Visualizing LSTM Model Structure
BP Network

Visualizing LSTM Model Structure

CNN Network

The hidden layers, convolutional layers, pooling layers, and fully connected layers in the figure all exist in reality, stacked layer by layer, which is easy to understand spatially. Therefore, when writing code, you basically look at the diagram to write the code. For example, using Keras:

# Sample code, no actual meaning
model = Sequential()
model.add(Conv2D(32, (3, 3), activation='relu'))  # Add convolutional layer
model.add(MaxPooling2D(pool_size=(2, 2)))         # Add pooling layer
model.add(Dropout(0.25))                          # Add dropout layer

model.add(Conv2D(32, (3, 3), activation='relu'))  # Add convolutional layer
model.add(MaxPooling2D(pool_size=(2, 2)))         # Add pooling layer
model.add(Dropout(0.25))                          # Add dropout layer
....   # Add other convolution operations
model.add(Flatten())                            # Flatten 3D array to 2D array
model.add(Dense(256, activation='relu'))        # Add a regular fully connected layer
model.add(Dropout(0.5))
model.add(Dense(10, activation='softmax'))
....  # Train the network

LSTM Networks

When we search for LSTM structures online, the most common image we see is the one below:

Visualizing LSTM Model Structure

RNN Network

This is the classic structure diagram of the RNN recurrent neural network. LSTM is merely an improvement to the hidden layer node A, and the overall structure remains unchanged. Therefore, this article also discusses the visualization of this structure.

The A node in the hidden layer indicates that the left side represents an LSTM network with only one hidden layer. The so-called LSTM recurrent neural network utilizes cycles along the time axis, which is expanded into the right diagram when unfolded over the time axis.

Looking at the left diagram, many students believe that LSTM has a single input and single output, with only one hidden neuron in the network structure. However, looking at the right diagram, they think LSTM has multiple inputs and outputs, with multiple hidden neurons. The number of A represents the number of hidden layer nodes.

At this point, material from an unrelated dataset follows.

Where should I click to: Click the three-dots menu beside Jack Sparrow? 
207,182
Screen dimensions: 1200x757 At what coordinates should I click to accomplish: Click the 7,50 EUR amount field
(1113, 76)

What the hell? It’s hard to switch thinking! This is the traditional network and spatial structure thinking.

In reality, in the right diagram, we see Xt representing the sequence, where the subscript t is the time axis. Therefore, the number of A indicates the length of the time axis, which is the state of the same neuron at different times (Ht), not the number of hidden layer neurons.

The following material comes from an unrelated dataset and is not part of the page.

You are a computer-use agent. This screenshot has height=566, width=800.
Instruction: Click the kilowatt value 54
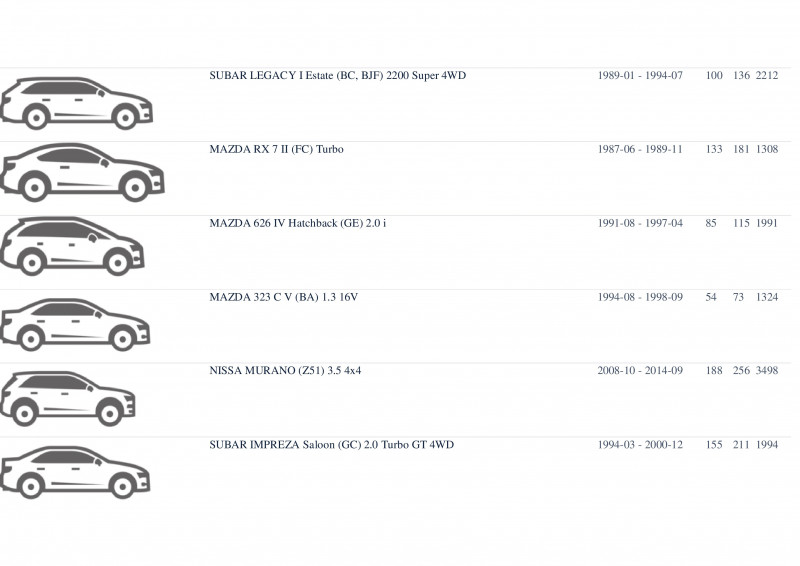point(711,297)
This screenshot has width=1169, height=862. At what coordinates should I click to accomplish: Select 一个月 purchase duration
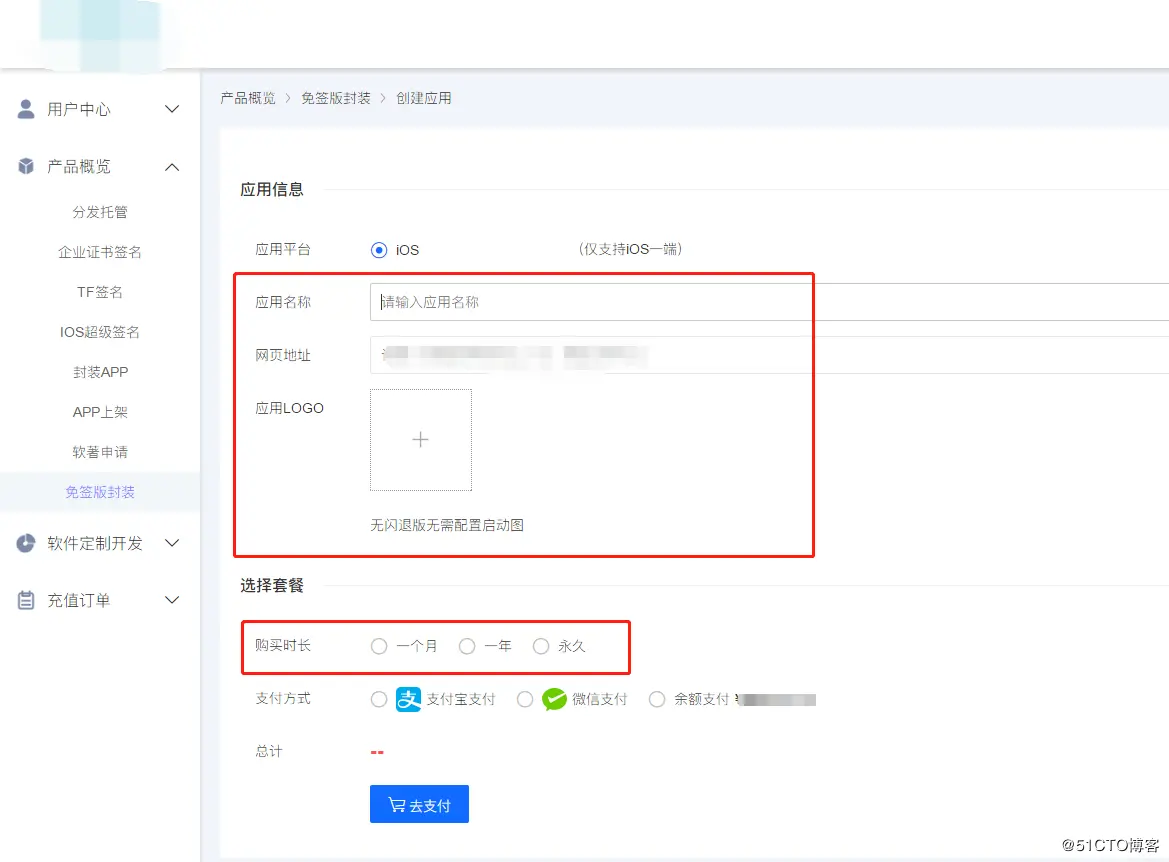click(379, 646)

We know that the LSTM network uses the information from the previous moment, combined with the input information from the current moment, for joint training.

For example, on the first day, I got sick (initial state H0), then took medicine (using input information X1 to train the network), on the second day, I improved but was not completely well (H1), took medicine again (X2), and my condition improved (H2), and so forth until I recovered. Thus, the input Xt is taking medicine, the time axis T is the number of days taking medicine, and the hidden layer state is the condition. Therefore, I am still me, just in different states.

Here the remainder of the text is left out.